The joining of glass and Mg by a combination of anodic bonding and vacuum diffusion bonding with Al as the interlayer was achieved in one step. The microstructures of glass/Mg dissimilar joints were analyzed using optical microscopy, SEM, and EDS. The results show that the bonding interface was joined well without any voids and cracks. Na+ and Ca2+ depletion regions would be produced in the glass near the Al foil, where the width of the Na+ depletion region was larger than that of the Ca2+ depletion region. In addition, the content of Al element in the depletion regions increased, and the diffusion of Al into the depletion regions was responsible for the successful glass/Al bonding process. Al3Mg2 and Al12Mg17 intermetallic compound (IMC) layers were formed between the Al and Mg.
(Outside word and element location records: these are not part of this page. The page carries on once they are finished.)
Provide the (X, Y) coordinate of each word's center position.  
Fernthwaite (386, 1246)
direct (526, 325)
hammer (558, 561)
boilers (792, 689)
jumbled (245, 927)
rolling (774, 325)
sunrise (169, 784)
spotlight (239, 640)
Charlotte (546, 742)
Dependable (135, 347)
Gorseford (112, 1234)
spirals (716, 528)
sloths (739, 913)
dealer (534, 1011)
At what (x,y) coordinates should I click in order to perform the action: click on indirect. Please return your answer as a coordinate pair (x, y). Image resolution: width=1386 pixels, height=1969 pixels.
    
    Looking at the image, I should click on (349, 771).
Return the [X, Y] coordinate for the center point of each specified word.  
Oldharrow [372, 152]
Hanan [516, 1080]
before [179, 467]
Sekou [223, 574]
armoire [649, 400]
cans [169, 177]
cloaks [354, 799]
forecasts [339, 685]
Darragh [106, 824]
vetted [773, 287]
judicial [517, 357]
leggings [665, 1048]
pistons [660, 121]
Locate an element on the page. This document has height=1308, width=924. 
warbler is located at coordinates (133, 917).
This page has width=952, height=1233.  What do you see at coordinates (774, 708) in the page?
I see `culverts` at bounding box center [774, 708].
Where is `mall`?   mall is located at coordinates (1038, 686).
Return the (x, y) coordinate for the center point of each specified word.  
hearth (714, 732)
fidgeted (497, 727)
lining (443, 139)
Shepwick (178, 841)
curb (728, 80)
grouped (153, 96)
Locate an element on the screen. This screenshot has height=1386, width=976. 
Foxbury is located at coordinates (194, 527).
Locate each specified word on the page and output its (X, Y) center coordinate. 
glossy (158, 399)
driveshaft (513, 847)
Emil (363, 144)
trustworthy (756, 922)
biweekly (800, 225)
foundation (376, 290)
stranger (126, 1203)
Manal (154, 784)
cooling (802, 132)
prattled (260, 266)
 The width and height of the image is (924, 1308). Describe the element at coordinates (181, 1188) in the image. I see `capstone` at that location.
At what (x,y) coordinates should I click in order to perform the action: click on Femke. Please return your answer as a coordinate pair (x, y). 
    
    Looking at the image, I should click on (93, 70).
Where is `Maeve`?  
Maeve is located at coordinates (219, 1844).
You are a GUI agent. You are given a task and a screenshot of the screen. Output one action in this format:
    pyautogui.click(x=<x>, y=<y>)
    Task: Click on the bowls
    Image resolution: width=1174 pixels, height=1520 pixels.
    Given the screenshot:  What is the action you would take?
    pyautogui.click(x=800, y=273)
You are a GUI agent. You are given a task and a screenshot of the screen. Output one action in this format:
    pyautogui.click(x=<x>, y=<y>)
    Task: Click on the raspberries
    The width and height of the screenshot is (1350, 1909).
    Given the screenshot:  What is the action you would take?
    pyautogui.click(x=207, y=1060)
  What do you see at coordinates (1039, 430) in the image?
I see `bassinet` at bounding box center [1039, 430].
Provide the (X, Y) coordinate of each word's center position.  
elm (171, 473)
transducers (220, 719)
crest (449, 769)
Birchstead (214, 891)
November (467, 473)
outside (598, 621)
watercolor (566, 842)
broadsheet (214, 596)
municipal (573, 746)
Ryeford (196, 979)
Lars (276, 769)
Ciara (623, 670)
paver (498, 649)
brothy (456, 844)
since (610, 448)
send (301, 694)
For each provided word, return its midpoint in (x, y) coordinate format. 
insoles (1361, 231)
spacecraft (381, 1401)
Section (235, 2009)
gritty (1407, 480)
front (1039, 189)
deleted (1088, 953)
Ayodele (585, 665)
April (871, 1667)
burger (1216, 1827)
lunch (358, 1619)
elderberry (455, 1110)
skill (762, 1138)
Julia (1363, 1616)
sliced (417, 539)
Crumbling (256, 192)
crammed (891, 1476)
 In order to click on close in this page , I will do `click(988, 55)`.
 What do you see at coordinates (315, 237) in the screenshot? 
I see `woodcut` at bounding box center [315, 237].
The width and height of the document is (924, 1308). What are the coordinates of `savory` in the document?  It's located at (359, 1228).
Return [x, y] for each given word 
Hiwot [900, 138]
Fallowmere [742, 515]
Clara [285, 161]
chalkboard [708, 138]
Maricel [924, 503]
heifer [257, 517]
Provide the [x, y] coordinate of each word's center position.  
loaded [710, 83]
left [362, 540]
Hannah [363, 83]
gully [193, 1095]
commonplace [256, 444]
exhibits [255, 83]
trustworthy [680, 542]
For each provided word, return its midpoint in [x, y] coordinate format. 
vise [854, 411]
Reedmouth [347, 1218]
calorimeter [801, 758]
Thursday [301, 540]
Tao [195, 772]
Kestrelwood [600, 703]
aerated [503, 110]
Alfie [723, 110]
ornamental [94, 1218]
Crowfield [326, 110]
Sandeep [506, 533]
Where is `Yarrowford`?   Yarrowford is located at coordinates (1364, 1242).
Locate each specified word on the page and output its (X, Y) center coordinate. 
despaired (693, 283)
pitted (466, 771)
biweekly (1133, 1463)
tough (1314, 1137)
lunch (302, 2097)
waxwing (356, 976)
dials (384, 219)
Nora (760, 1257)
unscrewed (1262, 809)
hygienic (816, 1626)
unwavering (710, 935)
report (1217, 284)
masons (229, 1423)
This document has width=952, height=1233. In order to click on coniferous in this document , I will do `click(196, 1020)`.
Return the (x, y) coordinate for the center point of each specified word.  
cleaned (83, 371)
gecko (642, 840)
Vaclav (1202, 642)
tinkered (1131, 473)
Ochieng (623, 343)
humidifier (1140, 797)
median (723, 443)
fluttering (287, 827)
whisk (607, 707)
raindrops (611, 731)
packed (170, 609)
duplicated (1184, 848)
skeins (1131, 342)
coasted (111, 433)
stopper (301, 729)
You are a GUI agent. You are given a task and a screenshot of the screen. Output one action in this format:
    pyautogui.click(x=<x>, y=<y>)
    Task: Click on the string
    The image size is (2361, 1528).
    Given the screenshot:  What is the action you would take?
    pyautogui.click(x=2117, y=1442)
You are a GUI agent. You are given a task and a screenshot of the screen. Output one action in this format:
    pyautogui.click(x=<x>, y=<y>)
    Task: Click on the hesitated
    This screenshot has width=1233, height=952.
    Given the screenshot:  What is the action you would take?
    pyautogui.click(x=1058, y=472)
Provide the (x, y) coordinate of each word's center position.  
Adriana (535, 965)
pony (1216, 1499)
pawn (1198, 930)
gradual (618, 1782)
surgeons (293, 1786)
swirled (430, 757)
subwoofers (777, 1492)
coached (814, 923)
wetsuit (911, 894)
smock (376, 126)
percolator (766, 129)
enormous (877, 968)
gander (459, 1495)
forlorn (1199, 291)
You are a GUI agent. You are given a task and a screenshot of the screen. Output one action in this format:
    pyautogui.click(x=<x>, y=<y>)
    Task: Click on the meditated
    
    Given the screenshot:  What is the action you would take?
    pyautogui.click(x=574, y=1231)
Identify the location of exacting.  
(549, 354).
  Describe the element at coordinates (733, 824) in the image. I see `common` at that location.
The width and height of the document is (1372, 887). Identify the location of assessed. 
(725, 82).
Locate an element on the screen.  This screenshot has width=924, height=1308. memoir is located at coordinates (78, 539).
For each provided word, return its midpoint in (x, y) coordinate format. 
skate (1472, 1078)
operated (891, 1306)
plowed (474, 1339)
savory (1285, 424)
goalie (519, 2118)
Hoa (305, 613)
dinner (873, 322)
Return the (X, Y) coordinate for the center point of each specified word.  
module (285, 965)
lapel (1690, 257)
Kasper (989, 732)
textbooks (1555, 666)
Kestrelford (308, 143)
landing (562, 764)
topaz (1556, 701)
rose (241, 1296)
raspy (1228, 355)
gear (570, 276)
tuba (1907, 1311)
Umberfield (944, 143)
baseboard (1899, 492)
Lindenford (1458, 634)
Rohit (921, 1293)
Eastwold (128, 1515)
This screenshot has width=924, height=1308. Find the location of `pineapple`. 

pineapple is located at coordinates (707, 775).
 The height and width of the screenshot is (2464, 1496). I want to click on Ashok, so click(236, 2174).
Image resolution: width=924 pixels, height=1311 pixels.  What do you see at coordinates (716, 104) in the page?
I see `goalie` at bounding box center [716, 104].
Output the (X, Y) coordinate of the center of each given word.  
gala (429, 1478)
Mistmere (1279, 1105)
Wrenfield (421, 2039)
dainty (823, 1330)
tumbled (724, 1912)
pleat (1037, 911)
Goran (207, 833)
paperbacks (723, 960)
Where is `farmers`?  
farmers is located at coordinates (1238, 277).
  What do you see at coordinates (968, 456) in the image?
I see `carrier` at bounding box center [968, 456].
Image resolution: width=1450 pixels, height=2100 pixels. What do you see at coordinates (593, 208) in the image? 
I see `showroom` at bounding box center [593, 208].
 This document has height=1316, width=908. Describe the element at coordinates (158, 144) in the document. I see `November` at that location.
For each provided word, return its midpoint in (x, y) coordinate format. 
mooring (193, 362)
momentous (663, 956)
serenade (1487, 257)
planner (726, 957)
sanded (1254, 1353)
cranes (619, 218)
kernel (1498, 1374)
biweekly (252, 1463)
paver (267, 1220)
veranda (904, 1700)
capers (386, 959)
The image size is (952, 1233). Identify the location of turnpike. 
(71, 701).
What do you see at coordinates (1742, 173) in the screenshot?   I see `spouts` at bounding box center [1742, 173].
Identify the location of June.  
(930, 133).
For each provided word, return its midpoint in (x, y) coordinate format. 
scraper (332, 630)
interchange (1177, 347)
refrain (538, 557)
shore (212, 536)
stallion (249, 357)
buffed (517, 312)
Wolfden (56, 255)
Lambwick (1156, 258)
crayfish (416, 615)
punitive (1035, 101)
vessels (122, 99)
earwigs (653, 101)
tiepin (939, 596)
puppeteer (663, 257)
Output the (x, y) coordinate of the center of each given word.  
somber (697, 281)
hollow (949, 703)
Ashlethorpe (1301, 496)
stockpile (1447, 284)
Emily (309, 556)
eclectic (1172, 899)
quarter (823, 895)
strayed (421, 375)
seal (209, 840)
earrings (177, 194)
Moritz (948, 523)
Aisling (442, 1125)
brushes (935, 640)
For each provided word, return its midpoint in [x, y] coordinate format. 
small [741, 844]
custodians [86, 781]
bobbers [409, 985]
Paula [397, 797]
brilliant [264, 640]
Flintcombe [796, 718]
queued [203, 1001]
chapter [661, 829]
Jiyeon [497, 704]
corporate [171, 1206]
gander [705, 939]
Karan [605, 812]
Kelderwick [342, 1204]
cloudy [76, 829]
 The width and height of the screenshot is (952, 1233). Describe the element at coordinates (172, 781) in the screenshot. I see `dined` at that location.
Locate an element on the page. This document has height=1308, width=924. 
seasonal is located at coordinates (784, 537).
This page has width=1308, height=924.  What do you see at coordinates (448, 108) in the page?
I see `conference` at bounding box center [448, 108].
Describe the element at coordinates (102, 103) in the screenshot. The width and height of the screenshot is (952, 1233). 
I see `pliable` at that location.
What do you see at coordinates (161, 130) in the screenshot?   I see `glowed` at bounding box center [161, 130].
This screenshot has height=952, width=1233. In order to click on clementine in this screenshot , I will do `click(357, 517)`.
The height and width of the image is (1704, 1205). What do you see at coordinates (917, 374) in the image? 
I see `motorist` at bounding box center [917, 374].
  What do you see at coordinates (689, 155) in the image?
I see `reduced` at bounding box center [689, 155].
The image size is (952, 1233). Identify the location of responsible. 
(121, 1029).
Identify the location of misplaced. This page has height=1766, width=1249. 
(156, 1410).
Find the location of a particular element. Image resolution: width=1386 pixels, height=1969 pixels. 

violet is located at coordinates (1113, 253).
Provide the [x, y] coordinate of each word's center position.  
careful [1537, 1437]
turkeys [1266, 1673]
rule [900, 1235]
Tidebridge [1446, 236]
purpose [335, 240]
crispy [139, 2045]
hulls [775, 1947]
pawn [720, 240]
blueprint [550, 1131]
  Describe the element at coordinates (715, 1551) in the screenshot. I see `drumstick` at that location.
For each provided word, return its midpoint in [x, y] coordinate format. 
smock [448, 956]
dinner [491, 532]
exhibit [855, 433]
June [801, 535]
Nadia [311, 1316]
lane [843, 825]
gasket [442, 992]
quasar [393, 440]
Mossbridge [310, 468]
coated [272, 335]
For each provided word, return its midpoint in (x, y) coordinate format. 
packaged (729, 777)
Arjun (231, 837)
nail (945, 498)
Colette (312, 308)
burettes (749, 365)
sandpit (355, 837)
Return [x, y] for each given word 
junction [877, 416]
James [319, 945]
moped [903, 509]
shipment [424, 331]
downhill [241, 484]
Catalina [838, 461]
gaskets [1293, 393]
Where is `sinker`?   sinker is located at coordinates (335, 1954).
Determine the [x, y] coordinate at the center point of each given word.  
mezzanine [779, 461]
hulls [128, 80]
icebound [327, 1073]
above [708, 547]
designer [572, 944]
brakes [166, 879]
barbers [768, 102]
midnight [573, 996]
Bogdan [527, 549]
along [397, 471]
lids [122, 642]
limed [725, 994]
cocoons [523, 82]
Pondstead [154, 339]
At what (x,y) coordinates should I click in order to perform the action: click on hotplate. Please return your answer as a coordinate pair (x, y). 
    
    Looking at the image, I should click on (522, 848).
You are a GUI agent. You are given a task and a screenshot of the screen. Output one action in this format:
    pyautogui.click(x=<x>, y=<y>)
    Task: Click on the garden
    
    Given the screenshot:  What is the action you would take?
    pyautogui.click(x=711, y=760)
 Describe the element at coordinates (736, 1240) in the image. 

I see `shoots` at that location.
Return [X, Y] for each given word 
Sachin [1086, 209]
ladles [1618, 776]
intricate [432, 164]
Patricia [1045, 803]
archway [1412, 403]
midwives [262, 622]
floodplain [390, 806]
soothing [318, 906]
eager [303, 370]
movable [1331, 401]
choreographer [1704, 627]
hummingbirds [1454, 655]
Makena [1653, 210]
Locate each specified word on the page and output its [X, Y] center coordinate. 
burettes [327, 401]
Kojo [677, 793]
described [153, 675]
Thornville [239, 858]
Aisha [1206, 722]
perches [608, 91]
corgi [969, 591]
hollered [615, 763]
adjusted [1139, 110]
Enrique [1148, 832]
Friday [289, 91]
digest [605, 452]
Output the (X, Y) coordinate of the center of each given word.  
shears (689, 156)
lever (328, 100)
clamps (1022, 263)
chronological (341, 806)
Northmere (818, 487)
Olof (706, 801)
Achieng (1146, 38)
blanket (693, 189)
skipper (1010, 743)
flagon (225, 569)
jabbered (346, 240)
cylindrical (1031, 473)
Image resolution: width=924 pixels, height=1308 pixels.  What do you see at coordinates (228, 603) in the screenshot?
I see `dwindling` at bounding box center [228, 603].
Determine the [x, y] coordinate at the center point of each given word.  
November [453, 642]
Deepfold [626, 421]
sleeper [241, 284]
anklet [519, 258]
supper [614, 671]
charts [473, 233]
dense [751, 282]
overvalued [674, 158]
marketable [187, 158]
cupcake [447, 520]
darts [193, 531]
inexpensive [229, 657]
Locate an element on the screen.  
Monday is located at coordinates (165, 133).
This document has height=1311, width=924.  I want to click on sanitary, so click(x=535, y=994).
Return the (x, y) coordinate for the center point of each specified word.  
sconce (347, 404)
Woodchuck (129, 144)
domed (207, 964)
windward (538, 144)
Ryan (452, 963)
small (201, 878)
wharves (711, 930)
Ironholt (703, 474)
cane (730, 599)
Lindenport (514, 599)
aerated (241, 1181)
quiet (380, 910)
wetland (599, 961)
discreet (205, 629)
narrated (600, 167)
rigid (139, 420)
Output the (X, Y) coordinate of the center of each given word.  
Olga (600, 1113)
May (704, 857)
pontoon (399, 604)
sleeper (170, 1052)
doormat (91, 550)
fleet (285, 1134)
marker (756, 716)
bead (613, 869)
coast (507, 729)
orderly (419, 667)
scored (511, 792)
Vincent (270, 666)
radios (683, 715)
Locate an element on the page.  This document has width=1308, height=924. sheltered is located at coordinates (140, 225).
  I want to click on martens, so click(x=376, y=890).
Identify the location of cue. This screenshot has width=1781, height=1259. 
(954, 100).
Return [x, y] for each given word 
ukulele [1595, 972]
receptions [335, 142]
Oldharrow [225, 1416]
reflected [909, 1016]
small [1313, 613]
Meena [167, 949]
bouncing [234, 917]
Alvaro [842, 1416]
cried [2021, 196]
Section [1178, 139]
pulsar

The anodic bonding process and the vacuum diffusion bonding process were independent of each other: and the thickness of the IMC layer increased with the increase of the diffusion bonding time, while the width of the Na+, Ca2+ depletion region remained constant; Meanwhile, the variation of the anodic bonding parameters only affected the width of the depletion layer and had no effect on the thickness of the Al3Mg2 and the Al12Mg17 IMC layer. The fracture position of the sample changed from the Al/Mg bonding interface to the glass/Al bonding interface as the thickness of the IMC layer increased. The maximum tensile strength of 14.6 MPa was obtained by vacuum diffusion bonding at 450 °C for 20 min and anodic bonding under 400 °C and 800 V.